Task >>
Of all the lines below, output only those starting at the one with "Image resolution: width=1024" and ending at the one with "Expand the dropdown", both ends included, exactly as written.

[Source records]
===
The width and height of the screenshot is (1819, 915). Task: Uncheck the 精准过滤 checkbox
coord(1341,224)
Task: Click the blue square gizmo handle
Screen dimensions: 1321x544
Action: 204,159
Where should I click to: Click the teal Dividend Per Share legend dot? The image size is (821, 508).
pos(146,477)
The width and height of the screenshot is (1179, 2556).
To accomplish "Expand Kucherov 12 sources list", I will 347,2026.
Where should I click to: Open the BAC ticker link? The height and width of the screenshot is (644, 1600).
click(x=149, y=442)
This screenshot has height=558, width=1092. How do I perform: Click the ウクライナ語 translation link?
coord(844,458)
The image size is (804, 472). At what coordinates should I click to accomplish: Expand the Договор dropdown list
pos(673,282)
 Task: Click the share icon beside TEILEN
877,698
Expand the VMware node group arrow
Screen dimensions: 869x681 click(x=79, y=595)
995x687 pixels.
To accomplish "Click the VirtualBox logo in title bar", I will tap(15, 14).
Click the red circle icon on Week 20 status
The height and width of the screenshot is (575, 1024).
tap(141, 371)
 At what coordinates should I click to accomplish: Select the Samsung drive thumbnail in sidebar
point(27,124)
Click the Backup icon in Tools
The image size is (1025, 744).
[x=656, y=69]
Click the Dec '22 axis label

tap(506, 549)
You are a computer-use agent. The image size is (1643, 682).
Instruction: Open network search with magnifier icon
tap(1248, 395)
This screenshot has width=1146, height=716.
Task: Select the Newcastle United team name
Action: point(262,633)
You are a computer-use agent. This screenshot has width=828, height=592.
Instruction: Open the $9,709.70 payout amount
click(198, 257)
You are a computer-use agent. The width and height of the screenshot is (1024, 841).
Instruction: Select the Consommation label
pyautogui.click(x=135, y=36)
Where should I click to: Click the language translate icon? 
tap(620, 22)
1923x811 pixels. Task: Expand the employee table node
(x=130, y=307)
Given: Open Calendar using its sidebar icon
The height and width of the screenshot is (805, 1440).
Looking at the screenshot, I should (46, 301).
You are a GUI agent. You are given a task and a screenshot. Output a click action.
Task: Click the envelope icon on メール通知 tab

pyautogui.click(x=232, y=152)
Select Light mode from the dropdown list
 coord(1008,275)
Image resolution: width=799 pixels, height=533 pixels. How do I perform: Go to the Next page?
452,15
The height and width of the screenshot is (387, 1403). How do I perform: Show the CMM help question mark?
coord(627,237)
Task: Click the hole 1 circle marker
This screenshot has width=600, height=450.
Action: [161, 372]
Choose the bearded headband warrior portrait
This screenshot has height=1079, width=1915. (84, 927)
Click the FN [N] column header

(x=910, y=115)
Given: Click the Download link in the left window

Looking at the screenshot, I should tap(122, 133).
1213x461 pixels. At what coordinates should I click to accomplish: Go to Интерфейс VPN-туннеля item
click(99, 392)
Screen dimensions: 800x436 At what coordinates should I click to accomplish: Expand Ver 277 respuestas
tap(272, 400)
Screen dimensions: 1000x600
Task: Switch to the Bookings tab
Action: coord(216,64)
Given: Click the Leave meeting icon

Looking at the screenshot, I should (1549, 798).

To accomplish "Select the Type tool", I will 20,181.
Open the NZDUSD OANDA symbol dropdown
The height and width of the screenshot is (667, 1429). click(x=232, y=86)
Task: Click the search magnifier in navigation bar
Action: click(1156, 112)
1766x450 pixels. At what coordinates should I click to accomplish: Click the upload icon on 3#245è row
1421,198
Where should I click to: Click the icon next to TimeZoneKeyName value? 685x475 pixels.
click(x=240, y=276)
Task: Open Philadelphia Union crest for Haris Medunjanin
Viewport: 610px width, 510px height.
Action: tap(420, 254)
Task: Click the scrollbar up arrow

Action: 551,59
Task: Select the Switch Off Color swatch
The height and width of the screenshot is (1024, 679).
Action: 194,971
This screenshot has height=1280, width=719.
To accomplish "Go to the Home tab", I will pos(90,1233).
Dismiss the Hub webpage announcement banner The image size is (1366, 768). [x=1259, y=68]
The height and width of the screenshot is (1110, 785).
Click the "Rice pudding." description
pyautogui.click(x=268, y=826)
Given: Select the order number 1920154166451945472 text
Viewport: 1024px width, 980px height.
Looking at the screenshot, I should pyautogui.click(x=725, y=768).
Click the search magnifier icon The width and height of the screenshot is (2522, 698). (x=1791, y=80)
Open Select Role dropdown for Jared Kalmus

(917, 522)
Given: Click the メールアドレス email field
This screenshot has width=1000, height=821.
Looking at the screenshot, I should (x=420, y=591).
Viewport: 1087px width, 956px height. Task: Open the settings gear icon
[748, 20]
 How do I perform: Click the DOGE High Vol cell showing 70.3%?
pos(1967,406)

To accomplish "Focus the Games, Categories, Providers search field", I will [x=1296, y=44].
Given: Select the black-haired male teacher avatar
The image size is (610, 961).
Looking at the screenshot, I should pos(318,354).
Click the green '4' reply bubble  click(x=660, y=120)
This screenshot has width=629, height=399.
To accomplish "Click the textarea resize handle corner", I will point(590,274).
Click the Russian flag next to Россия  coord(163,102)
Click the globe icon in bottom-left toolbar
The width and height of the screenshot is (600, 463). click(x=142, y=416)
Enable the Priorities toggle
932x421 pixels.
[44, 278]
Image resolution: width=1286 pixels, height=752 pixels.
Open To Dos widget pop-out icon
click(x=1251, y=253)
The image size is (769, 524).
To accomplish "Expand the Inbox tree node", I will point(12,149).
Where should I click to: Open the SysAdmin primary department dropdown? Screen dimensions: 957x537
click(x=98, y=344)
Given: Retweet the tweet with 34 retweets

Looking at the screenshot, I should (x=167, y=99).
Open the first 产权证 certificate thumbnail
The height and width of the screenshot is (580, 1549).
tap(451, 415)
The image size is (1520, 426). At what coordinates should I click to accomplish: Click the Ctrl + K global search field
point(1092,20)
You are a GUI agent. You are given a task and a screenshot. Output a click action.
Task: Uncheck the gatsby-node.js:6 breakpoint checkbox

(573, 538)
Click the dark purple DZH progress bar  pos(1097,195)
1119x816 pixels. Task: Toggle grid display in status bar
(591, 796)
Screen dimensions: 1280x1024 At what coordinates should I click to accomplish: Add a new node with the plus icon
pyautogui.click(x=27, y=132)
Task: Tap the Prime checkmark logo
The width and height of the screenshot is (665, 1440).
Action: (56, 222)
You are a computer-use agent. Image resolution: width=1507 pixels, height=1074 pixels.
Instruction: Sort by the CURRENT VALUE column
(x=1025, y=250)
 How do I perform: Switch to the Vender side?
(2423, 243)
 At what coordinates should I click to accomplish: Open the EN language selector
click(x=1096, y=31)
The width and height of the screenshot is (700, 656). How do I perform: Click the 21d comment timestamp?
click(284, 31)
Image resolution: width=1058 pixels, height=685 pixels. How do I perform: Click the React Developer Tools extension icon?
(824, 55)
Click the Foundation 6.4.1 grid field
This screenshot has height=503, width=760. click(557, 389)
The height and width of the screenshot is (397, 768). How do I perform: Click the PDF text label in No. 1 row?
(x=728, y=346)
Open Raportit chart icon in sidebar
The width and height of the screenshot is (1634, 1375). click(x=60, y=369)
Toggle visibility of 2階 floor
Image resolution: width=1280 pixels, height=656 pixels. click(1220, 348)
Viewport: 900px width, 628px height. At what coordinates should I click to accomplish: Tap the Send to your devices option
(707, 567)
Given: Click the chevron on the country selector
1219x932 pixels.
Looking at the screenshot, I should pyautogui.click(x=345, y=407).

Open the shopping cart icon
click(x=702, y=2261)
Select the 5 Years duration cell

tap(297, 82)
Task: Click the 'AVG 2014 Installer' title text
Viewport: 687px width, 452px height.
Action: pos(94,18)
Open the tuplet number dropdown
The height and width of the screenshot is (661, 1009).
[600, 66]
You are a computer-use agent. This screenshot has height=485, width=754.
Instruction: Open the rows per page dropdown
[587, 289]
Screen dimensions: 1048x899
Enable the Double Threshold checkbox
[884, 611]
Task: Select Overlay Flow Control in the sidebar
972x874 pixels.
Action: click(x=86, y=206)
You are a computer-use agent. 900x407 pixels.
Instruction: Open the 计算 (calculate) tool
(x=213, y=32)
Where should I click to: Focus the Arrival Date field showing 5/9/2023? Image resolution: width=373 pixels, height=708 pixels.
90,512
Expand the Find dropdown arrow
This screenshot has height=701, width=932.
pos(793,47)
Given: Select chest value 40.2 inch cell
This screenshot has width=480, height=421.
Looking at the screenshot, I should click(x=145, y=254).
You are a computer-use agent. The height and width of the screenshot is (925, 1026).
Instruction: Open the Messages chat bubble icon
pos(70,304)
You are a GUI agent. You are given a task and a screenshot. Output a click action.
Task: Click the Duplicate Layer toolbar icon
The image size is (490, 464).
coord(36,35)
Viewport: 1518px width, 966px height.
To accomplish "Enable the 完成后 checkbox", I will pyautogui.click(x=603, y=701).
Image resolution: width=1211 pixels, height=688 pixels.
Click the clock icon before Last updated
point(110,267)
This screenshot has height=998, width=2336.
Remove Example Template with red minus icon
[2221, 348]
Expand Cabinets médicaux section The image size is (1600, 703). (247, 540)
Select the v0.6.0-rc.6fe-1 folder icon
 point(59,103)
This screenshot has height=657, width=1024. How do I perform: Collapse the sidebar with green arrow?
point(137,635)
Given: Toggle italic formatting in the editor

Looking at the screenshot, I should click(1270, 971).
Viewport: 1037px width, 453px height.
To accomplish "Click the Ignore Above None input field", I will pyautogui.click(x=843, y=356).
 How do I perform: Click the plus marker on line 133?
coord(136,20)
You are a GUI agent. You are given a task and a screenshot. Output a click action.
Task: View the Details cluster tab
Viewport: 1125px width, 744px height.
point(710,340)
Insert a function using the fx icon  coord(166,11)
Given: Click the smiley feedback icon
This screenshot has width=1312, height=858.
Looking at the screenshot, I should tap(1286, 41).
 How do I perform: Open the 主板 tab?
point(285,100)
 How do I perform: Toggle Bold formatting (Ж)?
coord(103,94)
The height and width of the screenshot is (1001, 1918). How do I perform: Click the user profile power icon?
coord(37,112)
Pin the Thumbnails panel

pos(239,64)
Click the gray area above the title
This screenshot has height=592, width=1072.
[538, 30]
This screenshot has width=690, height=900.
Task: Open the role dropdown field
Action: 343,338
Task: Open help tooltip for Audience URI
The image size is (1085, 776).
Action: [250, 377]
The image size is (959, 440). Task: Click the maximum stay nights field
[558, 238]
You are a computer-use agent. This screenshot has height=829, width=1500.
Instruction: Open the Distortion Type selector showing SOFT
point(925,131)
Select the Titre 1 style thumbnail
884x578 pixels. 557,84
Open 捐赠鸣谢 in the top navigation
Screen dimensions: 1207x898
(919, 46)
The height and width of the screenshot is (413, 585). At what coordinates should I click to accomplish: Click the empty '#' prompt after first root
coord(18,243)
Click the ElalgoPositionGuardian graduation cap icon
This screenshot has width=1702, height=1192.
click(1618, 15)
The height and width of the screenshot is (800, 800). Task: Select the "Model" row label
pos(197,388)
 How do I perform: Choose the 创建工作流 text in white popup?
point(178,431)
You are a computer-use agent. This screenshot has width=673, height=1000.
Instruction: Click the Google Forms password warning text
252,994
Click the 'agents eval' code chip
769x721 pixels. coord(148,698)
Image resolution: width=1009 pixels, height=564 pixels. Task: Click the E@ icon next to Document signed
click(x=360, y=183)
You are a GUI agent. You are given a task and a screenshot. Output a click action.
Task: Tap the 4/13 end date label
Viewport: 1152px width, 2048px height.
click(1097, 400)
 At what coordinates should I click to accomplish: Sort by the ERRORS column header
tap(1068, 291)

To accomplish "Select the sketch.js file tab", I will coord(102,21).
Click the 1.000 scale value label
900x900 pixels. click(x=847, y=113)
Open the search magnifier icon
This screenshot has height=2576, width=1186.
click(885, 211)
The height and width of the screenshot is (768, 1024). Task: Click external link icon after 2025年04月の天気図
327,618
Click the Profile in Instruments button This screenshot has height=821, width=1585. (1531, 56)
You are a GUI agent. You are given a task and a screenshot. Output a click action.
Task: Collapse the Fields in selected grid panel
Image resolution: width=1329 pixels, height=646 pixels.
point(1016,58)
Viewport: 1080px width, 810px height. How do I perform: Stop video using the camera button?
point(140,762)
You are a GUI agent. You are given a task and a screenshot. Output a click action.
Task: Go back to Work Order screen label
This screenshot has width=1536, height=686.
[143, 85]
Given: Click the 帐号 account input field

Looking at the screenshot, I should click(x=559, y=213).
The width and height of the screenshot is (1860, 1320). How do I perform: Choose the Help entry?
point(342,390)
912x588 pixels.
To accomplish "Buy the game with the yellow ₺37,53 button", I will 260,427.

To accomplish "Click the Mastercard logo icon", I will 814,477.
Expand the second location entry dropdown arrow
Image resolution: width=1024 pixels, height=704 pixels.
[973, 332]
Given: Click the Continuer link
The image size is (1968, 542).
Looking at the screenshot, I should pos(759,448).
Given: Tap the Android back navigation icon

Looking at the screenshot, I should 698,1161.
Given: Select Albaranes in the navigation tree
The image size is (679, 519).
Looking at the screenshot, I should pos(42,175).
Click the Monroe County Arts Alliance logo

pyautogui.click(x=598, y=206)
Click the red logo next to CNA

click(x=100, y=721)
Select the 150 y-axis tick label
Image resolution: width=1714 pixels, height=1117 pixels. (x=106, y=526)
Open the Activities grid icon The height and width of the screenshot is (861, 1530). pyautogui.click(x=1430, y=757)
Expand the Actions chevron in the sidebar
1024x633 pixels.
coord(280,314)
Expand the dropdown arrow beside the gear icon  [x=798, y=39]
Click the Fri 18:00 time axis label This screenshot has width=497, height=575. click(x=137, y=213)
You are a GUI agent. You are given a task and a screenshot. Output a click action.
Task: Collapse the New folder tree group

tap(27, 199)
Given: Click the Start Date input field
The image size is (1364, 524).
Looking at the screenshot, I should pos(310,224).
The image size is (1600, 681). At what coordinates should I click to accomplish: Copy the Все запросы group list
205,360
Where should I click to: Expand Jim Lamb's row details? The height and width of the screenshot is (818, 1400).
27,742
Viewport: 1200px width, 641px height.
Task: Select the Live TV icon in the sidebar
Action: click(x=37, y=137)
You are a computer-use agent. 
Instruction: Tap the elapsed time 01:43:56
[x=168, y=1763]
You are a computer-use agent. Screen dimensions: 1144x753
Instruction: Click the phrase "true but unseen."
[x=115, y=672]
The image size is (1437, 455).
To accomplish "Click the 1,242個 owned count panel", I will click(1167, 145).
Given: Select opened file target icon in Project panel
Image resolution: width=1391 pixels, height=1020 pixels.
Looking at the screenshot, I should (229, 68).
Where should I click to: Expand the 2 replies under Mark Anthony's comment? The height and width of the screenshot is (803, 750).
===
Result >>
Image resolution: width=1024 pixels, height=704 pixels.
[973, 332]
Given: Click the Continuer link
The image size is (1968, 542).
Looking at the screenshot, I should pos(759,448).
Given: Tap the Android back navigation icon

Looking at the screenshot, I should 698,1161.
Given: Select Albaranes in the navigation tree
The image size is (679, 519).
Looking at the screenshot, I should pos(42,175).
Click the Monroe County Arts Alliance logo

pyautogui.click(x=598, y=206)
Click the red logo next to CNA

click(x=100, y=721)
Select the 150 y-axis tick label
Image resolution: width=1714 pixels, height=1117 pixels. (x=106, y=526)
Open the Activities grid icon The height and width of the screenshot is (861, 1530). pyautogui.click(x=1430, y=757)
Expand the Actions chevron in the sidebar
1024x633 pixels.
coord(280,314)
Expand the dropdown arrow beside the gear icon  [x=798, y=39]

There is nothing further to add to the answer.